— ZADANIE 1 —
Jakie pytania zadaje tekst o filmie Drogówka? Wypisz je wszystkie.
— ZADANIE 2 —
Odpowiedz na pytania do tekstu o filmie Drogówka:
(a) Co według tekstu zastąpił film we wczorajszy wieczór?
(b) Kto wyreżyserował Drogówkę?
(c) Co przedstawia zwiastun filmu?
— ZADANIE 3 —
Podejmij tekst o filmie Drogówka i napisz jego dalszy ciąg, zaczynając po ostatnim zdaniu.

— TEKST —
Wczorajszy wieczór zamiast z
książką postanowiłem spędzić z filmem. Bardzo rzadko zdarza mi się sięgać po
filmy polskiej produkcji. Dlaczego? Po prostu uważam, że są dość marne i nie
przekazują nic wartościowego. Poza kilkoma perełkami polskiej kinematografii
oczywiście. Wybór padł na najnowszą produkcję Wojtka Smarzowskiego: Drogówka. Pan Wojtek uważany jest za
jednego z najlepszych polskich reżyserów, którzy nadal tworzą. Nie podważam tej
opinii, bo po obejrzeniu kilku jego filmów uważam iż tworzy produkcje
niebanalne, wybijające się z kiczowatych produkcji rodzimych reżyserów.
Zwiastun przedstawia śmieszne
urywki z filmu... A jak to wygląda w całości? Naprawdę jest śmiesznie?

— LISTING —
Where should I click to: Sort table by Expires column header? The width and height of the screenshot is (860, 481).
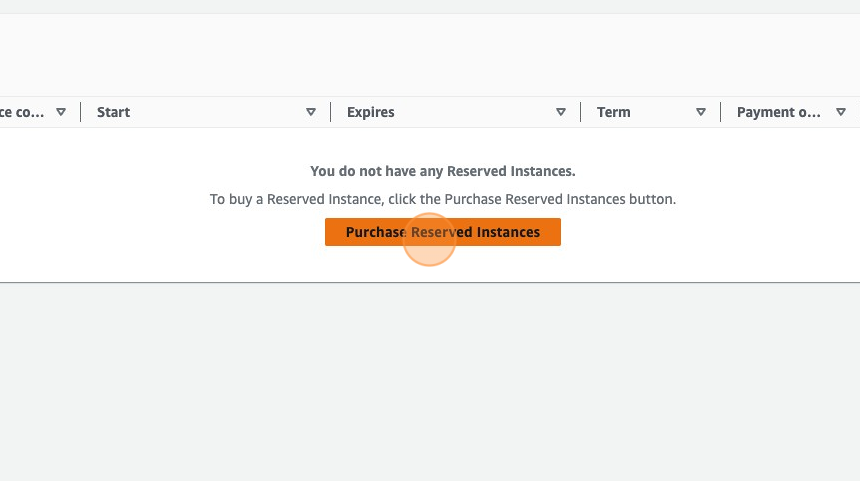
---
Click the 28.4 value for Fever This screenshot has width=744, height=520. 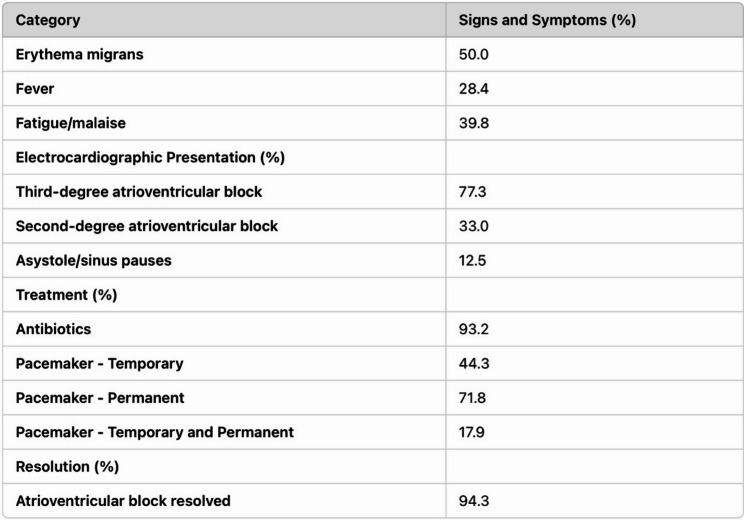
* * *
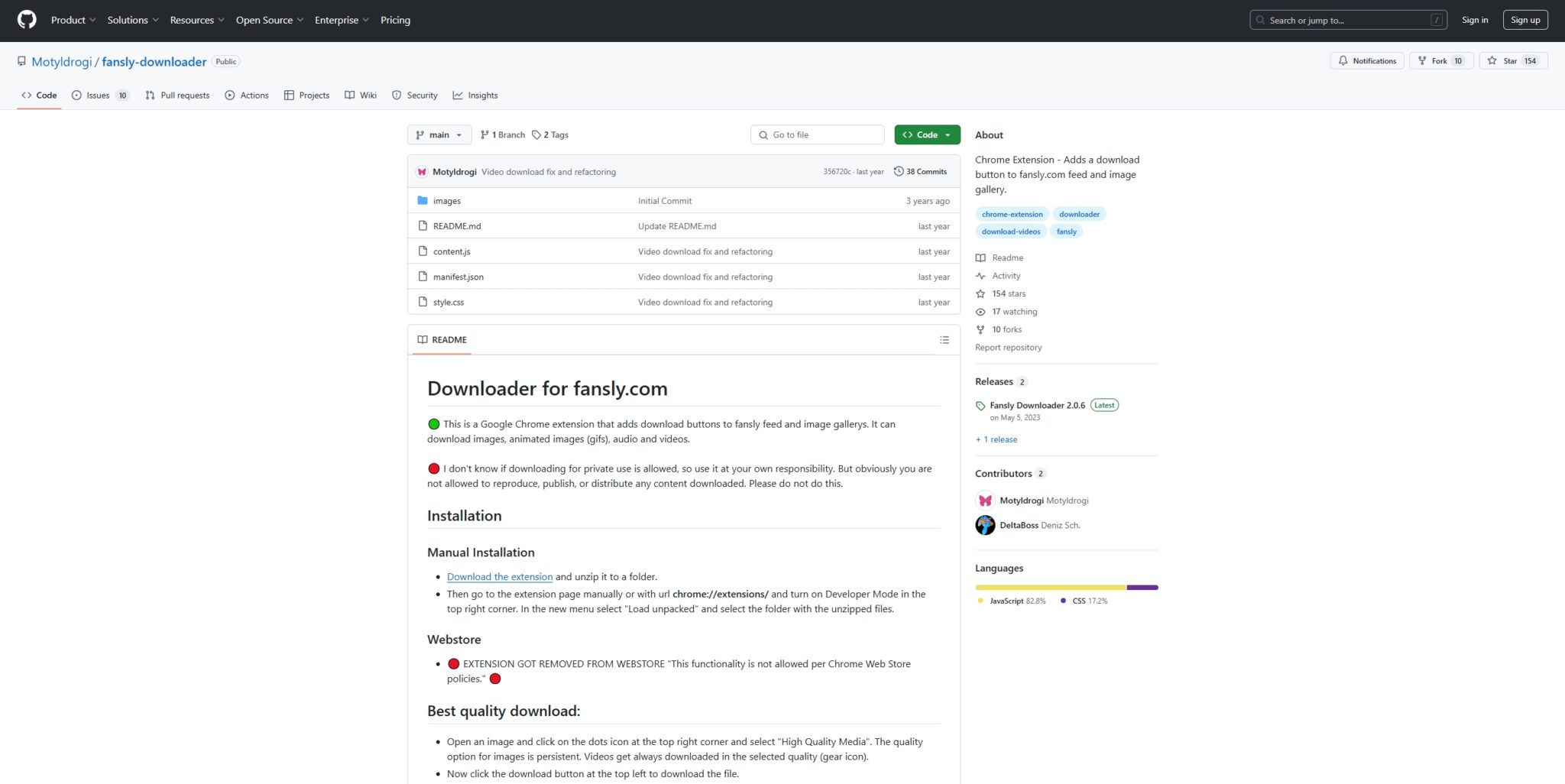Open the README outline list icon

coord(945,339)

— OCZEKIWANA ODPOWIEDŹ 1 —
Dlaczego?
A jak to wygląda w całości?
Naprawdę jest śmiesznie?

— OCZEKIWANA ODPOWIEDŹ 2 —
(a) Książkę.
(b) Wojtek Smarzowski.
(c) Śmieszne urywki z filmu.

— OCZEKIWANA ODPOWIEDŹ 3 —
Początkowo tak. Film rozpoczyna wielka impreza, tzn. wódka, sex, bójki i
kumple. Następnego dnia przychodzi niezbyt lubiany kolega - kac - i wszystko
wraca do szarej rzeczywistości. Ale rzeczywistość w Drogówce wbrew pozorom nie jest taka szara. Tam zawsze coś się
dzieje. Ciągłe imprezy, picie, od czasu do czasu można zgarnąć jakąś kasę (łapówkę
na przykład). Wszystko jest OK, ale do czasu. Problemy i komplikacje zaczynają
się, gdy ciało jednego z policjantów zostaje wyłowione z rzeki, a o morderstwo
zostaje oskarżony jeden z kolegów z posterunku. Wtedy zaczynają wypływać brudy
i atmosfera staje się napięta. Wszystkie grube ryby są w jakiś sposób powiązane
wspólnymi interesami, zazwyczaj nie do końca legalnymi. Oskarżony o morderstwo
policjant stara się dociec prawdy, jednak nie jest to takie proste w
rzeczywistości jaka została ukazana w filmie.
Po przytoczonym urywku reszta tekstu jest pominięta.